((

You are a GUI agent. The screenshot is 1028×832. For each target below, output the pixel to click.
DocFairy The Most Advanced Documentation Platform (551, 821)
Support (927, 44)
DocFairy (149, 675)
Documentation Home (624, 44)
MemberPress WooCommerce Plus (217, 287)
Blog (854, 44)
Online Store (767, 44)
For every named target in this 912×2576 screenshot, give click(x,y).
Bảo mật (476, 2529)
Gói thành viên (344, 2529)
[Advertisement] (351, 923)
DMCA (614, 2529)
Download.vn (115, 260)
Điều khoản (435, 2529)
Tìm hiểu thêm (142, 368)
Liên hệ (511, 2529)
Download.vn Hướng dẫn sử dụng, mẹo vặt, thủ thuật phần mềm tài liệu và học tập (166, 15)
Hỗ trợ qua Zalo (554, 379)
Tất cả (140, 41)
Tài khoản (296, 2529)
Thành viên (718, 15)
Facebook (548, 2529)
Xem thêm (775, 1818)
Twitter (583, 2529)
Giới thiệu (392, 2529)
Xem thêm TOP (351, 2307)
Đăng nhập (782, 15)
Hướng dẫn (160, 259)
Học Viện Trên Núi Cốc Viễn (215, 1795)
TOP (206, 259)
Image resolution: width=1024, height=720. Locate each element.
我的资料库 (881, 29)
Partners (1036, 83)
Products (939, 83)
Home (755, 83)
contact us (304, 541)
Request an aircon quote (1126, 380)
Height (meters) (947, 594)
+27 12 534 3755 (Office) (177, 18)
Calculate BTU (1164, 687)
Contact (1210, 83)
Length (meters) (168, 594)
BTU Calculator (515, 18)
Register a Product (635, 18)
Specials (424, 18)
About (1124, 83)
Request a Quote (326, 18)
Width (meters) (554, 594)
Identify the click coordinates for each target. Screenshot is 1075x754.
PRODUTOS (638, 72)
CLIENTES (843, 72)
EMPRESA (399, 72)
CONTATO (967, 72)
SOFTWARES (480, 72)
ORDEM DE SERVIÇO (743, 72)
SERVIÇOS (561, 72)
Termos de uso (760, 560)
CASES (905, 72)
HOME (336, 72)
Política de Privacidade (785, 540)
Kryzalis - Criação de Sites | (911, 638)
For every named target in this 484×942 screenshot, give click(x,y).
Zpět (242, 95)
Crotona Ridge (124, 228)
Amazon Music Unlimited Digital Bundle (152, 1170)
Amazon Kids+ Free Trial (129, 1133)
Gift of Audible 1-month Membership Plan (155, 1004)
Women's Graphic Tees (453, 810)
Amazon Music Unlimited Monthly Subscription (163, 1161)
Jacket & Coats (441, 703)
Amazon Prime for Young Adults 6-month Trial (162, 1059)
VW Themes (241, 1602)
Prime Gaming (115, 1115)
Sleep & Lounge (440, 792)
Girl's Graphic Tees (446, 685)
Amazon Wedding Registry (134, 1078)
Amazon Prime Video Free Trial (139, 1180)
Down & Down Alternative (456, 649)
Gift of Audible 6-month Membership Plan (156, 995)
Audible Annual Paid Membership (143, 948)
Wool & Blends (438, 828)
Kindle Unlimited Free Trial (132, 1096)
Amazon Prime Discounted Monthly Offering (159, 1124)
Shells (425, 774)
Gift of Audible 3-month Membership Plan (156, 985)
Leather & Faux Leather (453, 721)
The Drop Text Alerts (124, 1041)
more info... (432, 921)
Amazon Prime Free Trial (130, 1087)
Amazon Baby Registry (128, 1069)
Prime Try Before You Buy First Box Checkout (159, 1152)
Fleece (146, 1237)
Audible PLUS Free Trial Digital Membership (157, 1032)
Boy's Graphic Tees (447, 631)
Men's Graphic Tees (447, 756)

))

Aim of the exercise: Copy out the lines above, beginning with the line that contains "Fleece (146, 1237)" and ending with the final line, both included.

Output for this exercise:
Fleece (146, 1237)
Audible PLUS Free Trial Digital Membership (157, 1032)
Boy's Graphic Tees (447, 631)
Men's Graphic Tees (447, 756)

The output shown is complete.